→ DOCUMENT SEGMENT
====

Compilation & Installation

To compile CSEM, simply run

make

To install, simply put the csem directory in your environment’s PATH variable.

Usage

This program handles both single-end and paired-end data in either SAM or BAM format.

I. Aligning Reads

You can choose whatever aligner you want if the aligner meets the following criteria:

  1. The output should be in either SAM or BAM format;
  2. The aligner should be able to output multiple alignments for a same read;
  3. All alignments of a same read should be grouped together;
  4. The two mates of a paired-end alignment should be adjacent to each other.

In addition, you should make sure your aligner output only high quality alignments. CSEM treats all alignments by a same read equally.

II. Allocating Multi-Reads

To allocate multi-reads, you should run the ‘run-csem’ program. Type

run-csem --help

to get usage information.

III. Generating Input Files for ChIP-Seq Peak Callers

To generate input files for ChIP-Seq peak callers, you should run the ‘csem-generate-input’ program. Type

csem-generate-input --help

to get usage information.

IV. Generating Wiggle Files

A wiggle plot representing the expected number of reads overlapping each position in the genome set can be generated from the sorted genome BAM file output. To generate the wiggle plot, run the ‘csem-bam2wig’ program on the ‘*.sorted.bam’ files you have.

====

→ EXERCISE DATA
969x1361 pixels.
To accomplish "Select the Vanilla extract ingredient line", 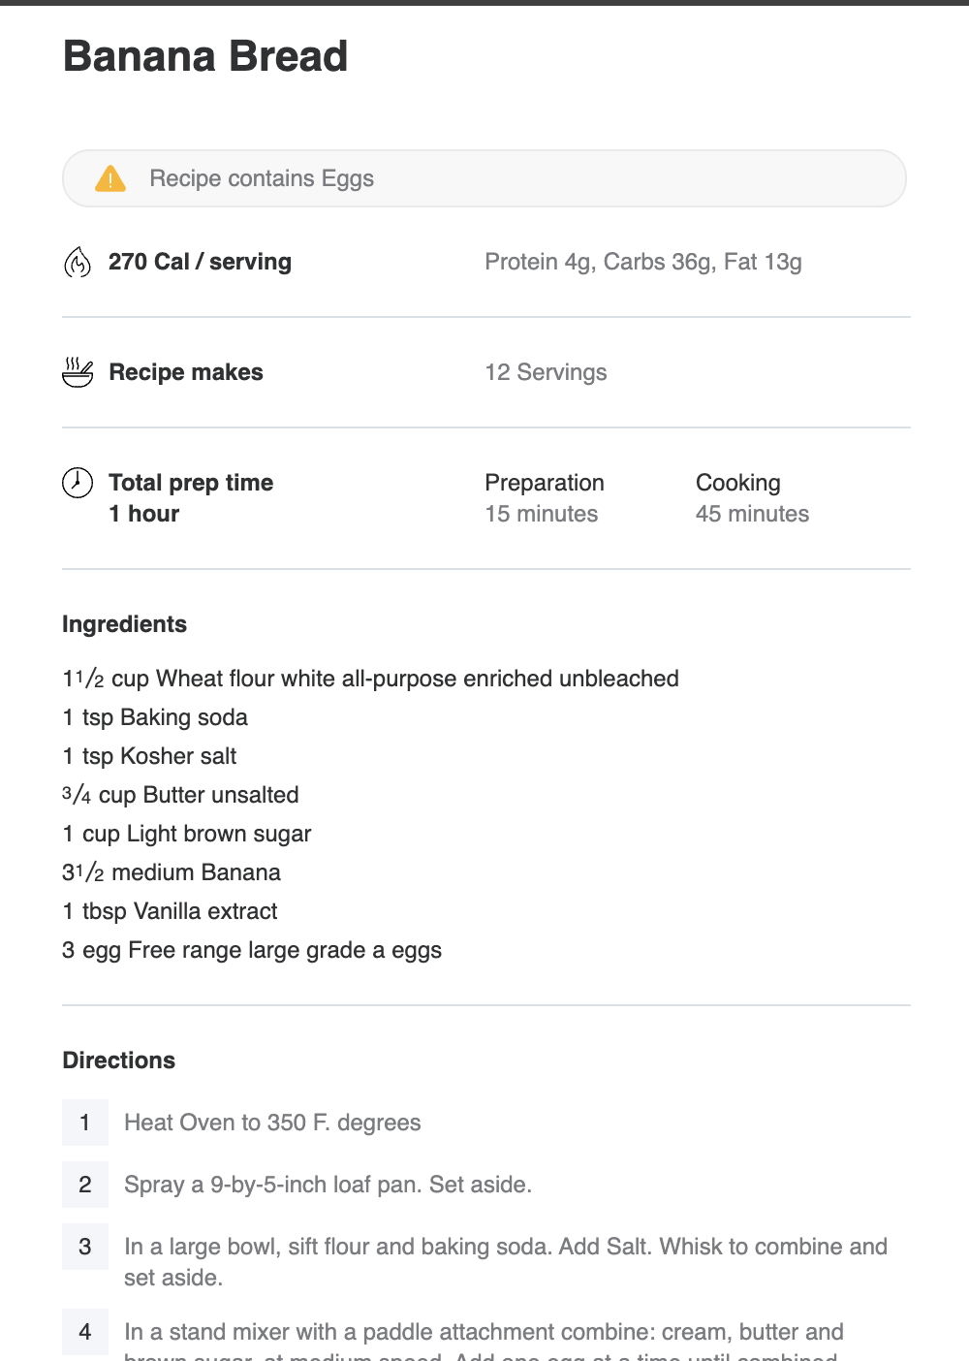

====

→ PROBLEMS TO SOLVE
[a] Answer each question using the CSEM documentation.
(i) What command compiles CSEM?
(ii) Which program allocates multi-reads?
(iii) Which program generates the wiggle plot?
[b] Repeat word for word the part of the CSEM documentation that opens with the words containing "1. The output" and closes with "to each other.".
The material is separate from the CSEM documentation.

→ OUTPUTS BY TASK
[a]
(i) make
(ii) run-csem
(iii) csem-bam2wig

[b]
1. The output should be in either SAM or BAM format;
  2. The aligner should be able to output multiple alignments for a same read;
  3. All alignments of a same read should be grouped together;
  4. The two mates of a paired-end alignment should be adjacent to each other.